Task details =
Exactly the lines from the opening of the data through the line containing "Task: Click 'The" should be reproduced, please, with nothing added.

Top of Material supplied

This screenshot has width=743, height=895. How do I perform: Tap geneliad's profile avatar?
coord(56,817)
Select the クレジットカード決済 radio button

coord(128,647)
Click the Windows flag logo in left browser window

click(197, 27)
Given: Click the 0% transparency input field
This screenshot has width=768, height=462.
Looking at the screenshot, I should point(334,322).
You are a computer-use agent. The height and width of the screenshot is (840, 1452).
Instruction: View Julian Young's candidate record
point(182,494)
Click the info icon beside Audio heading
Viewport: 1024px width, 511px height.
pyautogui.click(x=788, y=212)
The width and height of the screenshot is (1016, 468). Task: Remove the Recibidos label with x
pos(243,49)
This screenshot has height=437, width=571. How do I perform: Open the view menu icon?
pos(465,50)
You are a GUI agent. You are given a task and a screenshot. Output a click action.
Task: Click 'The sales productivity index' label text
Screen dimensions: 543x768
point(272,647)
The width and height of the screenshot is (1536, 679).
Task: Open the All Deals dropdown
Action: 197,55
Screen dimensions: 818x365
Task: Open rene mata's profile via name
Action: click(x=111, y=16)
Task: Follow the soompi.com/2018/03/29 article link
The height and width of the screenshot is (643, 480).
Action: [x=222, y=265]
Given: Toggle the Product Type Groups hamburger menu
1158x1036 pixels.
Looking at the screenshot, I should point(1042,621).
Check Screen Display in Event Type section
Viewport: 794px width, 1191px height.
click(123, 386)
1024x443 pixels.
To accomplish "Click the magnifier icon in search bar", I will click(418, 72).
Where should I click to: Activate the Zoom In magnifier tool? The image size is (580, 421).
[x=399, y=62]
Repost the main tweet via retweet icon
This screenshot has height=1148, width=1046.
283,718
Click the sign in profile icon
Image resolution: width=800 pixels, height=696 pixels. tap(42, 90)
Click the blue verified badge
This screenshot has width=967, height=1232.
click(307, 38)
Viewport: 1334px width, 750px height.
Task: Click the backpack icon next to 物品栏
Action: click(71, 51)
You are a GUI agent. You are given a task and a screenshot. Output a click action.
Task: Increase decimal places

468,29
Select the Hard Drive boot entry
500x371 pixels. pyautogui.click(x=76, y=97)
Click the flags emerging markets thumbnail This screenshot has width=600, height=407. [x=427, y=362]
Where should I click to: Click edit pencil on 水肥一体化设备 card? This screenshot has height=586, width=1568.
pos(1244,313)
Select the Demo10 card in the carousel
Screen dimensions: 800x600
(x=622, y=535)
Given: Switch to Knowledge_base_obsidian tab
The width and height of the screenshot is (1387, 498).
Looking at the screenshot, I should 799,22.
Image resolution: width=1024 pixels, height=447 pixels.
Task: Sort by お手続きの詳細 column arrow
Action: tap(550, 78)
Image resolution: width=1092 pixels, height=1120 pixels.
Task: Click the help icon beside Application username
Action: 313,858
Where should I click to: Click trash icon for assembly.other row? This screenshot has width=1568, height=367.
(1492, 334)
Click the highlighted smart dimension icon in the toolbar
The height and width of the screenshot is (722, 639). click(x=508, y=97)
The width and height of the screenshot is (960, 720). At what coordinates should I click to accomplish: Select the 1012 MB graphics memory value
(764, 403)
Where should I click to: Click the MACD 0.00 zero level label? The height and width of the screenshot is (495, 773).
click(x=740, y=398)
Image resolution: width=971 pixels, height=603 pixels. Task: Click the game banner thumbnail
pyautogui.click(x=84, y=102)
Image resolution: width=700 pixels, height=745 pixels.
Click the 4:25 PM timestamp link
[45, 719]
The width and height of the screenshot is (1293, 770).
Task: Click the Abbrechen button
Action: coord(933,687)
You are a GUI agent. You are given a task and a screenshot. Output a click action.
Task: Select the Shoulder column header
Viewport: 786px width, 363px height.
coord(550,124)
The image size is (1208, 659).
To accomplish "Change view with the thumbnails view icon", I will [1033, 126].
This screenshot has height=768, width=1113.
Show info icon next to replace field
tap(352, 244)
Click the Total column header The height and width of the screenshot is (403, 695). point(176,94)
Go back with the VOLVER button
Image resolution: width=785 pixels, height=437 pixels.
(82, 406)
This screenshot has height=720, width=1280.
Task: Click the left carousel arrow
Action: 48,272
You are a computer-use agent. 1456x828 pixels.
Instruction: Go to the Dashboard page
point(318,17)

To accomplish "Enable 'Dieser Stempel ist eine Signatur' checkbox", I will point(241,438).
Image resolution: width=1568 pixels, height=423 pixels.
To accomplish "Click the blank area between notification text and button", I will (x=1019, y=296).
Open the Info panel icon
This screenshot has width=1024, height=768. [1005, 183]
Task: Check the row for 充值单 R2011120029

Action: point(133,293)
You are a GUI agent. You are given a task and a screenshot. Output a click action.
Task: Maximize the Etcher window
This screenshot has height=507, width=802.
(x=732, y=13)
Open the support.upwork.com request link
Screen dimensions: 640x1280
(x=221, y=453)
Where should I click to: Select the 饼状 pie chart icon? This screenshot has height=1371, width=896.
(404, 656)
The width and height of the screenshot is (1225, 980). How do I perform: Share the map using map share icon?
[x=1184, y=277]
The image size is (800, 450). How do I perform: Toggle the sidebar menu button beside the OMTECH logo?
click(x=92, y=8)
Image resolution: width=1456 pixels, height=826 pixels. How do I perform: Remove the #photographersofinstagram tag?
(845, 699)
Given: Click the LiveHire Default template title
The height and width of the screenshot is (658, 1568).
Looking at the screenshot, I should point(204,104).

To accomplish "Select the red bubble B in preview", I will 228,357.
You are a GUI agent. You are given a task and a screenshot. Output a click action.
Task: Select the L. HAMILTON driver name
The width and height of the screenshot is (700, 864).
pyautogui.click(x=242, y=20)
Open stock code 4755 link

Bottom of Material supplied

Answer for this exercise =
This screenshot has width=743, height=895. How do I perform: Tap geneliad's profile avatar?
coord(56,817)
Select the クレジットカード決済 radio button

coord(128,647)
Click the Windows flag logo in left browser window

click(197, 27)
Given: Click the 0% transparency input field
This screenshot has width=768, height=462.
Looking at the screenshot, I should point(334,322).
You are a computer-use agent. The height and width of the screenshot is (840, 1452).
Instruction: View Julian Young's candidate record
point(182,494)
Click the info icon beside Audio heading
Viewport: 1024px width, 511px height.
pyautogui.click(x=788, y=212)
The width and height of the screenshot is (1016, 468). Task: Remove the Recibidos label with x
pos(243,49)
This screenshot has height=437, width=571. How do I perform: Open the view menu icon?
pos(465,50)
You are a GUI agent. You are given a task and a screenshot. Output a click action.
Task: Click 'The sales productivity index' label text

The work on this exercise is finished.